** Start **
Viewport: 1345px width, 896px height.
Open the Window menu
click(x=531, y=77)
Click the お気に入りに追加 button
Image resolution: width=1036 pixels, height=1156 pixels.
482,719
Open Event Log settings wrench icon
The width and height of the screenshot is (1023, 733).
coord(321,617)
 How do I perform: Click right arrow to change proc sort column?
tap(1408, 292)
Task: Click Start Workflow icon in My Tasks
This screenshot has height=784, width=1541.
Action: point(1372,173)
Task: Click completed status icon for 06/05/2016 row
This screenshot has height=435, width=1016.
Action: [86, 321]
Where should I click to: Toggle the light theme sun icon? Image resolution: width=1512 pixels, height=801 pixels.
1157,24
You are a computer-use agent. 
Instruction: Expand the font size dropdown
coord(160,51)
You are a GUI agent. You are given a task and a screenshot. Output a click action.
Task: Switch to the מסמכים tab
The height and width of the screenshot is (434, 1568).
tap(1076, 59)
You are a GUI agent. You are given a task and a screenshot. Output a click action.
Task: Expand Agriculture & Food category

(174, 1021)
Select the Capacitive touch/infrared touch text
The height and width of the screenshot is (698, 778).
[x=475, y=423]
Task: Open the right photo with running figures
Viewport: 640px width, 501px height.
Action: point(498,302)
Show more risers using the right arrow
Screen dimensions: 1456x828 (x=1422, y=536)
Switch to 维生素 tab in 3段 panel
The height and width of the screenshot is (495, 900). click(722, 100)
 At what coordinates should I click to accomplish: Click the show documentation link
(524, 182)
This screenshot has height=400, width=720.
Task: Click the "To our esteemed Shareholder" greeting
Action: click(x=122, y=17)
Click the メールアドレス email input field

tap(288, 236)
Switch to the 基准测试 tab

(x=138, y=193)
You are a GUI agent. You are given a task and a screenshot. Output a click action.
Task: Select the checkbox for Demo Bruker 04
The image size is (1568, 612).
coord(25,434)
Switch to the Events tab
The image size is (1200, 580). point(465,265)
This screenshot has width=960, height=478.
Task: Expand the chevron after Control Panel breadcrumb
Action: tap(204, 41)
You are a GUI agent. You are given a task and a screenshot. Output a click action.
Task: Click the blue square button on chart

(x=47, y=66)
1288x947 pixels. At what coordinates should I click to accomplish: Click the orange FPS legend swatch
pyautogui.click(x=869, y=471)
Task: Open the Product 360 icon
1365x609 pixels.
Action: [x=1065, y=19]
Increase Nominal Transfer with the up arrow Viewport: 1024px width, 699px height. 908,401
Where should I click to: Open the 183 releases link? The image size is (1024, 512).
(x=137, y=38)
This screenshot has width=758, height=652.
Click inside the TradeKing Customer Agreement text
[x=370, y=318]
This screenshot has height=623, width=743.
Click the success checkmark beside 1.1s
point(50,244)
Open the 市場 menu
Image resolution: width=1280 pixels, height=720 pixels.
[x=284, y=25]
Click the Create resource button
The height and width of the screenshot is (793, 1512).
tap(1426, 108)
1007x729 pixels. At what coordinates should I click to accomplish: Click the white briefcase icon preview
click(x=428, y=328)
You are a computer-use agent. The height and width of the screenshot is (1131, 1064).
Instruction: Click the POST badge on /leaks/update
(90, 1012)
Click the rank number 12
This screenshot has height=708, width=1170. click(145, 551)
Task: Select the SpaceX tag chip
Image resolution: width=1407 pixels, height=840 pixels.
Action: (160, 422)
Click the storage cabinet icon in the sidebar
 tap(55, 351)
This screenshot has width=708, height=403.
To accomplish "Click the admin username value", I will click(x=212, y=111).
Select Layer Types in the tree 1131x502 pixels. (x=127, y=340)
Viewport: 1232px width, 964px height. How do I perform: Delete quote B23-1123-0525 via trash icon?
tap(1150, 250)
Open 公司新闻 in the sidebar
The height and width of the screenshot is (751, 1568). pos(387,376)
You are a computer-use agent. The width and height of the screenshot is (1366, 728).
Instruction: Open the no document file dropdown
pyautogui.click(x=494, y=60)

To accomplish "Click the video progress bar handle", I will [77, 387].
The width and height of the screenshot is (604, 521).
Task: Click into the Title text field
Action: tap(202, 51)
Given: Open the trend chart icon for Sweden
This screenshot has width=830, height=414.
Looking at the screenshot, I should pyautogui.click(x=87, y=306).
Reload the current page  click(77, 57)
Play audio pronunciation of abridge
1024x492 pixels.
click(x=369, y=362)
** End **
# TASK TO COMPLETE
In the rows above, swap "trash icon" for "delete icon" and write every line out again with nothing else changed.

# FINAL RESULT
Viewport: 1345px width, 896px height.
Open the Window menu
click(x=531, y=77)
Click the お気に入りに追加 button
Image resolution: width=1036 pixels, height=1156 pixels.
482,719
Open Event Log settings wrench icon
The width and height of the screenshot is (1023, 733).
coord(321,617)
 How do I perform: Click right arrow to change proc sort column?
tap(1408, 292)
Task: Click Start Workflow icon in My Tasks
This screenshot has height=784, width=1541.
Action: point(1372,173)
Task: Click completed status icon for 06/05/2016 row
This screenshot has height=435, width=1016.
Action: [86, 321]
Where should I click to: Toggle the light theme sun icon? Image resolution: width=1512 pixels, height=801 pixels.
1157,24
You are a computer-use agent. 
Instruction: Expand the font size dropdown
coord(160,51)
You are a GUI agent. You are given a task and a screenshot. Output a click action.
Task: Switch to the מסמכים tab
The height and width of the screenshot is (434, 1568).
tap(1076, 59)
You are a GUI agent. You are given a task and a screenshot. Output a click action.
Task: Expand Agriculture & Food category

(174, 1021)
Select the Capacitive touch/infrared touch text
The height and width of the screenshot is (698, 778).
[x=475, y=423]
Task: Open the right photo with running figures
Viewport: 640px width, 501px height.
Action: point(498,302)
Show more risers using the right arrow
Screen dimensions: 1456x828 (x=1422, y=536)
Switch to 维生素 tab in 3段 panel
The height and width of the screenshot is (495, 900). click(722, 100)
 At what coordinates should I click to accomplish: Click the show documentation link
(524, 182)
This screenshot has height=400, width=720.
Task: Click the "To our esteemed Shareholder" greeting
Action: click(x=122, y=17)
Click the メールアドレス email input field

tap(288, 236)
Switch to the 基准测试 tab

(x=138, y=193)
You are a GUI agent. You are given a task and a screenshot. Output a click action.
Task: Select the checkbox for Demo Bruker 04
The image size is (1568, 612).
coord(25,434)
Switch to the Events tab
The image size is (1200, 580). point(465,265)
This screenshot has width=960, height=478.
Task: Expand the chevron after Control Panel breadcrumb
Action: tap(204, 41)
You are a GUI agent. You are given a task and a screenshot. Output a click action.
Task: Click the blue square button on chart

(x=47, y=66)
1288x947 pixels. At what coordinates should I click to accomplish: Click the orange FPS legend swatch
pyautogui.click(x=869, y=471)
Task: Open the Product 360 icon
1365x609 pixels.
Action: [x=1065, y=19]
Increase Nominal Transfer with the up arrow Viewport: 1024px width, 699px height. 908,401
Where should I click to: Open the 183 releases link? The image size is (1024, 512).
(x=137, y=38)
This screenshot has width=758, height=652.
Click inside the TradeKing Customer Agreement text
[x=370, y=318]
This screenshot has height=623, width=743.
Click the success checkmark beside 1.1s
point(50,244)
Open the 市場 menu
Image resolution: width=1280 pixels, height=720 pixels.
[x=284, y=25]
Click the Create resource button
The height and width of the screenshot is (793, 1512).
tap(1426, 108)
1007x729 pixels. At what coordinates should I click to accomplish: Click the white briefcase icon preview
click(x=428, y=328)
You are a computer-use agent. The height and width of the screenshot is (1131, 1064).
Instruction: Click the POST badge on /leaks/update
(90, 1012)
Click the rank number 12
This screenshot has height=708, width=1170. click(145, 551)
Task: Select the SpaceX tag chip
Image resolution: width=1407 pixels, height=840 pixels.
Action: (160, 422)
Click the storage cabinet icon in the sidebar
 tap(55, 351)
This screenshot has width=708, height=403.
To accomplish "Click the admin username value", I will click(x=212, y=111).
Select Layer Types in the tree 1131x502 pixels. (x=127, y=340)
Viewport: 1232px width, 964px height. How do I perform: Delete quote B23-1123-0525 via delete icon?
tap(1150, 250)
Open 公司新闻 in the sidebar
The height and width of the screenshot is (751, 1568). pos(387,376)
You are a computer-use agent. The width and height of the screenshot is (1366, 728).
Instruction: Open the no document file dropdown
pyautogui.click(x=494, y=60)

To accomplish "Click the video progress bar handle", I will [77, 387].
The width and height of the screenshot is (604, 521).
Task: Click into the Title text field
Action: tap(202, 51)
Given: Open the trend chart icon for Sweden
This screenshot has width=830, height=414.
Looking at the screenshot, I should pyautogui.click(x=87, y=306).
Reload the current page  click(77, 57)
Play audio pronunciation of abridge
1024x492 pixels.
click(x=369, y=362)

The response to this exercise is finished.